How did we end up in this situation where everyone is so polarized, so surrounded by like-minded people, and so dismissive of those who have a different opinion or a different lifestyle?
It all started with television, according to Harvard historian Jill Lepore. When television began carrying the news, back in the 1940s and 1950s, it put newspapers in a difficult position. Everyone already had the news on TV, so why would they want to read it the next day in the newspaper? So newspapers reinvented themselves by focusing more on analysis than straight news, and before long the line between analysis and opinion was blurred. Now the newspapers give us more opinion than news, and sometimes opinion is disguised as news.
in his bookIf Then: How Simulmatics Corporation Invented the Future, Lepore chronicles the rise of this first computer-based organization that pioneered the information-gathering process. The company sliced and minced the data and sold it all to companies and governments in an effort to predict behavior, manipulate minds, sell products, and win votes.
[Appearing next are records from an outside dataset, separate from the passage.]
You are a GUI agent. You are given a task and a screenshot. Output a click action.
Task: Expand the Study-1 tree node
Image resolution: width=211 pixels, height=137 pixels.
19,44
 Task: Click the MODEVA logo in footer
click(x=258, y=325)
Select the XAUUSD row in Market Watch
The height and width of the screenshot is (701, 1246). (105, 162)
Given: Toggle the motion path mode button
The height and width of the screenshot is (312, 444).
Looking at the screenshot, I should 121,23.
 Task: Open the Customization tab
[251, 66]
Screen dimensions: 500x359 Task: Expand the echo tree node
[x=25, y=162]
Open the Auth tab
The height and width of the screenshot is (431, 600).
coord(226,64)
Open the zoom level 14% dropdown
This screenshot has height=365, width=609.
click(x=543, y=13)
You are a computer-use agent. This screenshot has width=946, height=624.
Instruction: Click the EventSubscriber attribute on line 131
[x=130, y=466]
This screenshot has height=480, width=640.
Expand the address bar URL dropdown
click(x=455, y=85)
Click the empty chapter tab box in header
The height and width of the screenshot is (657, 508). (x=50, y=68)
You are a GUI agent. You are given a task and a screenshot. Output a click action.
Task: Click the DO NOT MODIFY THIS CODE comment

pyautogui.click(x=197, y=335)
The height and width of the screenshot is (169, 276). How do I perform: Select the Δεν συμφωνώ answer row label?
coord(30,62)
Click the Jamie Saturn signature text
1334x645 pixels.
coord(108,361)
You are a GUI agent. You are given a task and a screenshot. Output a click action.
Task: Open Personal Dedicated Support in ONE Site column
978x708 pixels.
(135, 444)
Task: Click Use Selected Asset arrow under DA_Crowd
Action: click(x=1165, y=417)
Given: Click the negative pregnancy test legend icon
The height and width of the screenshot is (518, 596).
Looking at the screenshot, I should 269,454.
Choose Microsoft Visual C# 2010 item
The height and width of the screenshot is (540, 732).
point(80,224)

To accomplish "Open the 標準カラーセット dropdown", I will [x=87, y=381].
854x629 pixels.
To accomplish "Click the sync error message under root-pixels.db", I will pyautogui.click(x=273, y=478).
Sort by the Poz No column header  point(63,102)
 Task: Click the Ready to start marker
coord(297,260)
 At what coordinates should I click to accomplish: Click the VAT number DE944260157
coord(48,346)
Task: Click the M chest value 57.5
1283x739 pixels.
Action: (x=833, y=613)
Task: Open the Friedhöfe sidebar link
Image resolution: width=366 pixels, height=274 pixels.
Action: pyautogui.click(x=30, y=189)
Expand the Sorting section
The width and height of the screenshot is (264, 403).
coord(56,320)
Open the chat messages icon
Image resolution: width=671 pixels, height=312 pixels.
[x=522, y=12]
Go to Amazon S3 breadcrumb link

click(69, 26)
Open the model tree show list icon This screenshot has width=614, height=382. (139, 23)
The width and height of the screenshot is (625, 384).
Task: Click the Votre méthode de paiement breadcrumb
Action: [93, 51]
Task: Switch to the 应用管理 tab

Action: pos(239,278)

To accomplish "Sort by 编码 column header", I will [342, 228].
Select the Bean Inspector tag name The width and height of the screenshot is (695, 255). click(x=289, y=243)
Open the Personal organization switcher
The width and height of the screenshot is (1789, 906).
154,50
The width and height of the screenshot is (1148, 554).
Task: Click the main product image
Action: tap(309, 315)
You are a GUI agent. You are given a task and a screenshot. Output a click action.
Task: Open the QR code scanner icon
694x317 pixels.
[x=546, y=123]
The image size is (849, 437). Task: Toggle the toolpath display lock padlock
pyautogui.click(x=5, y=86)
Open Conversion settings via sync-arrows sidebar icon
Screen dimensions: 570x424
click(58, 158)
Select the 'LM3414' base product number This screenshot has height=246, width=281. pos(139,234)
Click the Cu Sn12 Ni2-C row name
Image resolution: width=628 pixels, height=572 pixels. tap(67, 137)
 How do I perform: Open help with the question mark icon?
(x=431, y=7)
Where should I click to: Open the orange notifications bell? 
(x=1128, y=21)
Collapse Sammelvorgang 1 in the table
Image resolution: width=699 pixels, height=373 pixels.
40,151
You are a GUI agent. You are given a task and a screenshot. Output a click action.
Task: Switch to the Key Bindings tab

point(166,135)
According to Lepore, politicians, beginning with Kennedy, Johnson and Nixon, have used computerized research to select and distort information and then craft messages to win the votes of specific audiences: labor unions, suburbanites, students, African Americans, Latinos, women Men.
At the same time, Procter & Gamble and other consumer goods companies targeted their advertising campaigns at different market segments, from the hard worker to the suburban housewife to the Pepsi Generation. Politicians wanted power. The corporations wanted money.
Meanwhile, news organizations and university professors began to question the very notion of objective facts. The new journalists of the 1970s began to argue that everything is relative. Everyone’s view of the world is colored by their own experience. There is no Truth. Only your opinion remains.
As time went on, the media divided the audience into ever thinner slices, tailoring their content to the interests of very specific groups. General interest magazines such asLifeYTo watchclosed, replaced by specialist “lifestyle” publications. Then came cable television, again dividing the audience into special interest groups. Gone are Ed Sullivan and Carol Burnett, replaced by the food chain, the history channel, the shopping chain, a dozen different sports channels, and the news channels of the right and left.
The internet and social media have only made it worse. Organizations collect data, identify our interests, exploit our biases, and gain our sympathies, all to sell us products or win our votes. It is a system, according to Lepore, that “manipulates opinion, exploits attention, divides voters, fractures communities, alienates individuals and undermines democracy.”
Not all Big Data is bad. Computer-aided analysis helps build better buildings, safer cars, and more effective medicines. It has unlocked the mysteries of space and can help us meet the challenge of climate change.
The problem is that humans have a natural tendency to seek information that confirms our pre-existing beliefs, and we ignore or discredit information that goes against them. Or, as singer Paul Simon acknowledged many years ago, we all “hear what we want to hear and ignore the rest.”
So what does this have to do with retirement, with older people? Well, we’re supposed to have perspective and pass on our wisdom. We must know that modern marketing, polarized politics, and petty media profit by exploiting and separating us.
The younger ones are less experienced, they are more gullible. We should be reminding each other and telling our children: Don’t get “managed” into micromarkets just so corporations can sell more products or politicians can target groups on gender/race/class divides to make it easier for us. manipulate and control.
We must not allow market researchers and political operators to tell us what to think or do. But it takes a conscious effort to resist these divisive forces. We can receive the messages with a skeptical eye, especially those from “our own side”, and we can verify the facts. (Take a look at the excellent work of Bob LowryPost on My Satisfying Retirement for some links to fact-checking sites).
All knowledge is not biased. There are facts that are true beyond our own narrow view of the world. Or as Shakespeare said long ago: “There are more things in heaven and earth, Horace, than are dreamed of in your philosophy.”